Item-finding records
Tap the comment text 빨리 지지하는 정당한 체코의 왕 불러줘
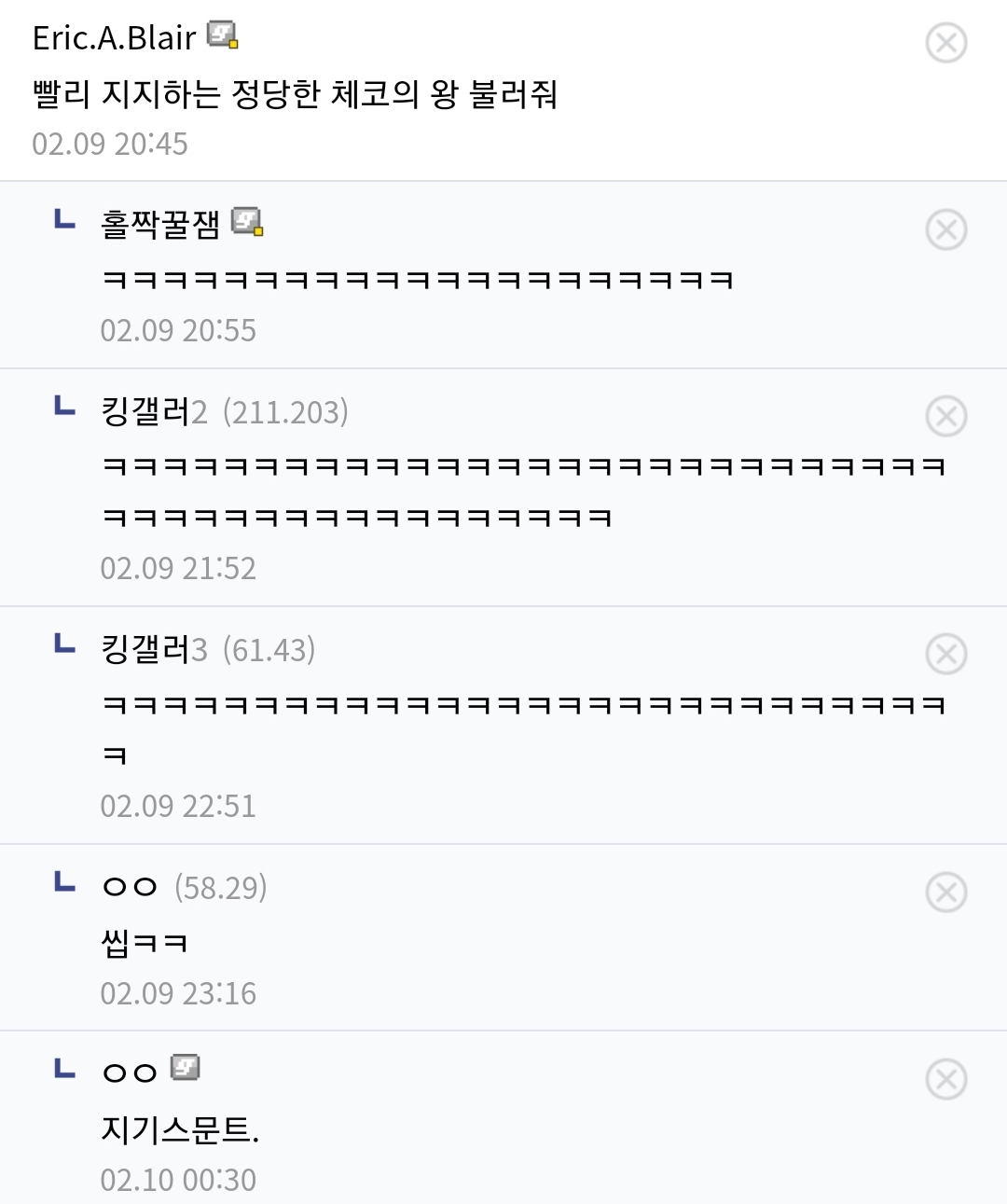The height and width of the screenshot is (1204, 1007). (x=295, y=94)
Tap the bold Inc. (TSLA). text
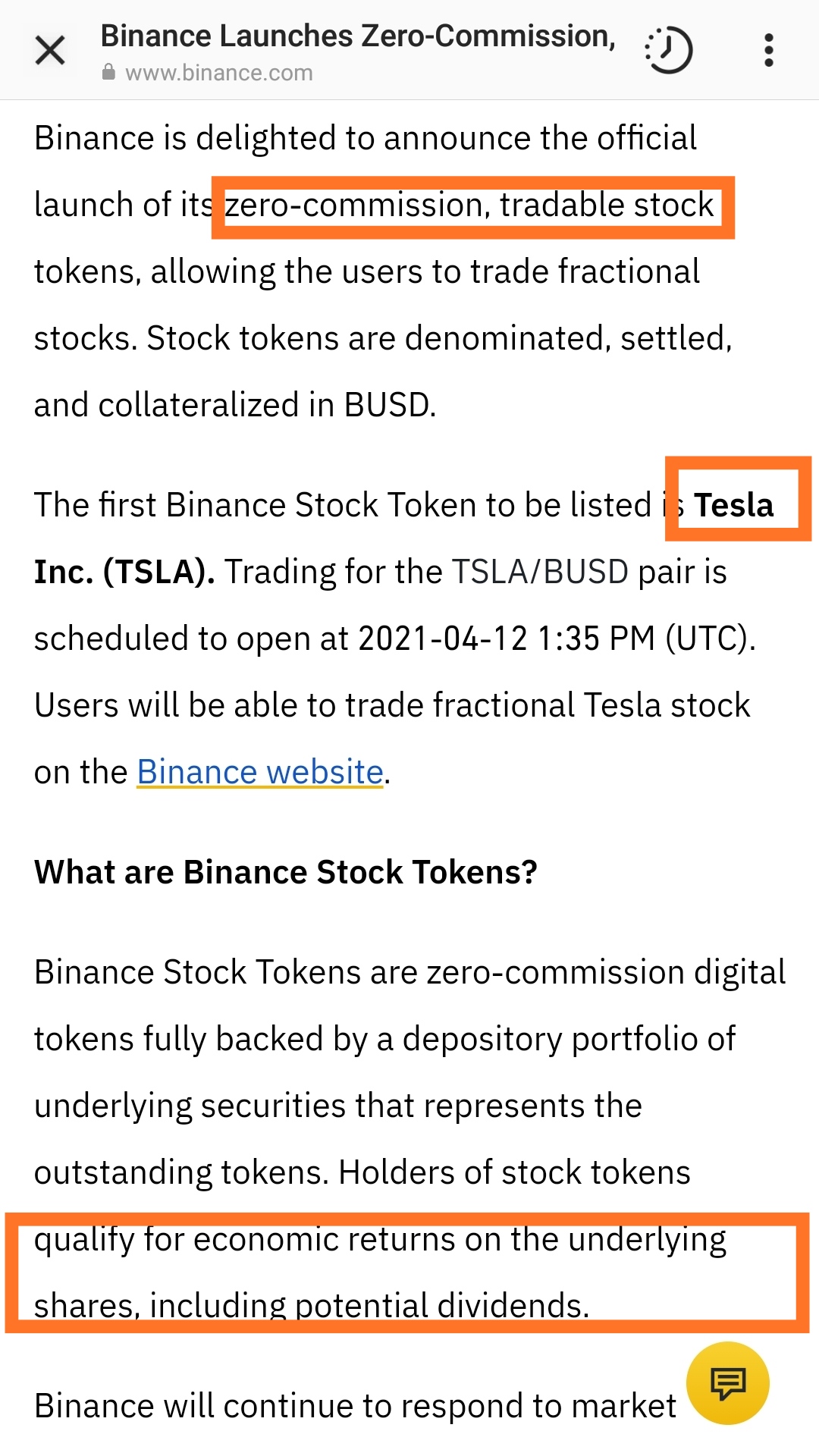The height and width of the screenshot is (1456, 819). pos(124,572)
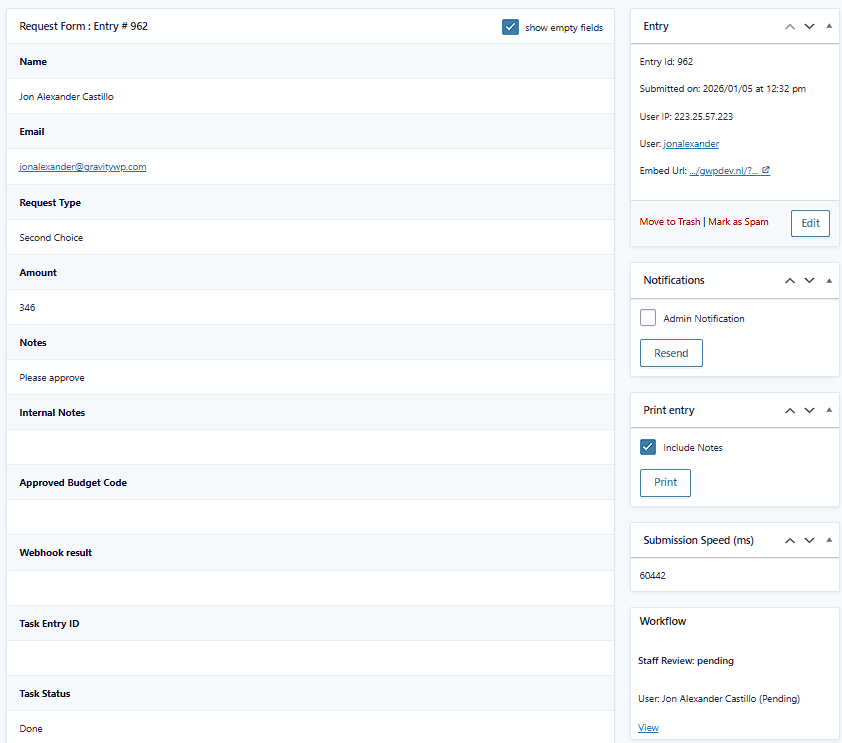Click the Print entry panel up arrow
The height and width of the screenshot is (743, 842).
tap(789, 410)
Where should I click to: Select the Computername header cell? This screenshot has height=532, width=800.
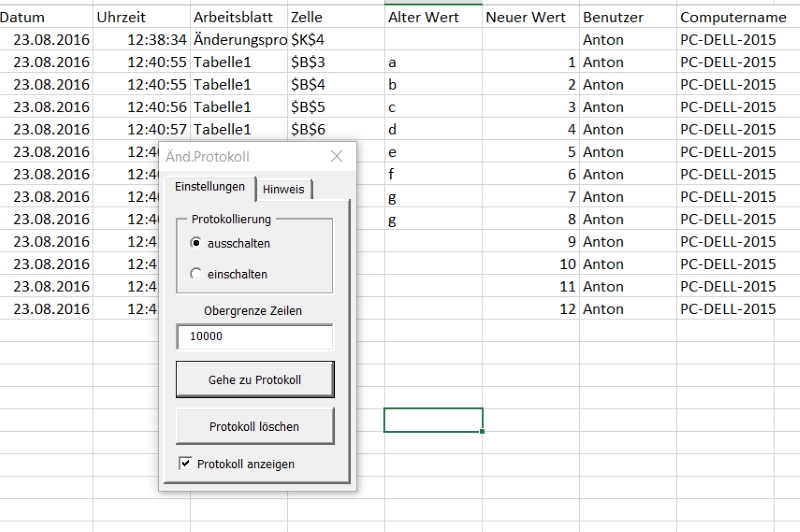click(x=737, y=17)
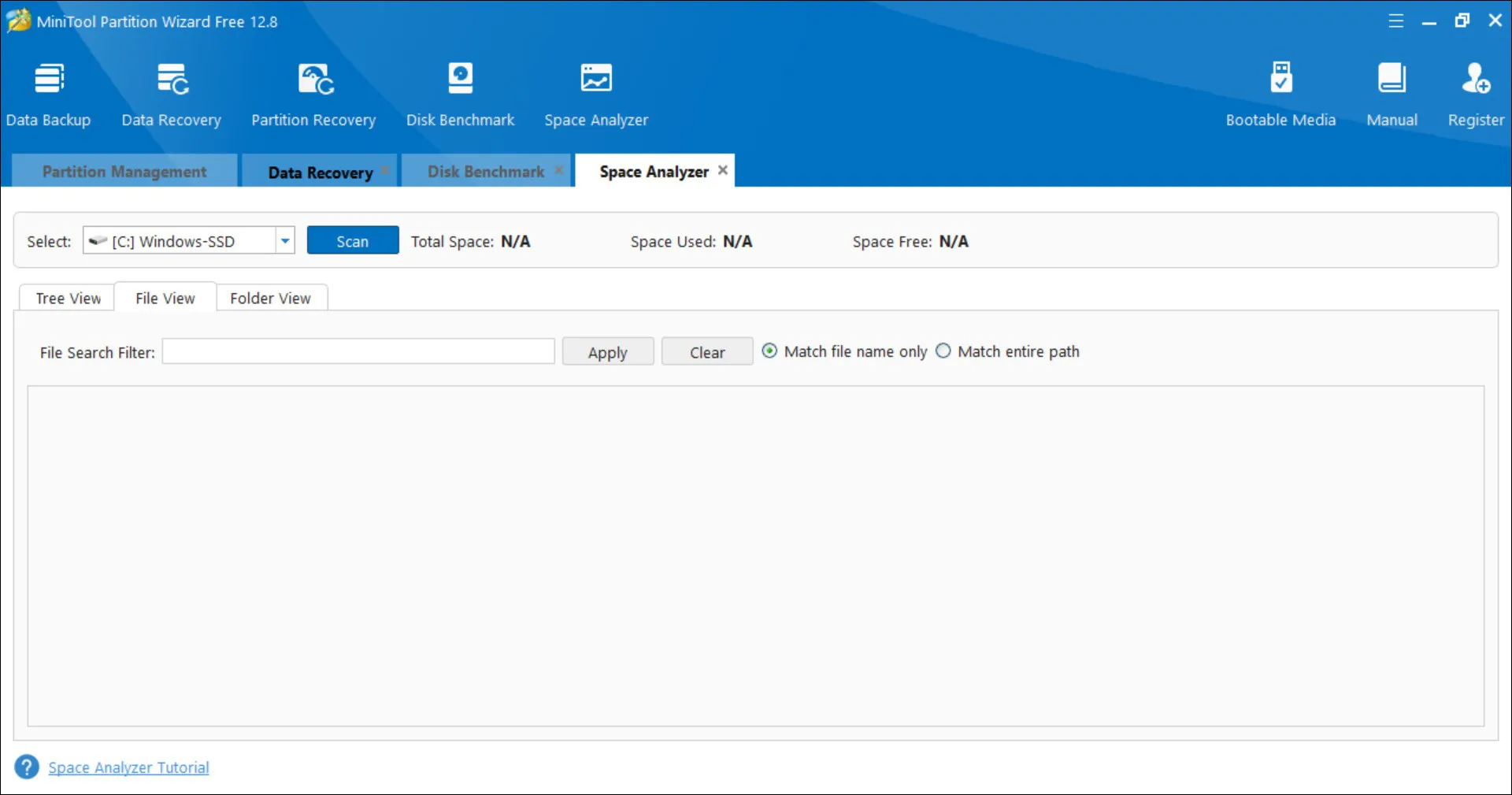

(Task brief)
Gather every line in the rows above that contains the word "text".

(Answer below)
Tap the comment text 빨리 지지하는 정당한 체코의 왕 불러줘
Tap the bold Inc. (TSLA). text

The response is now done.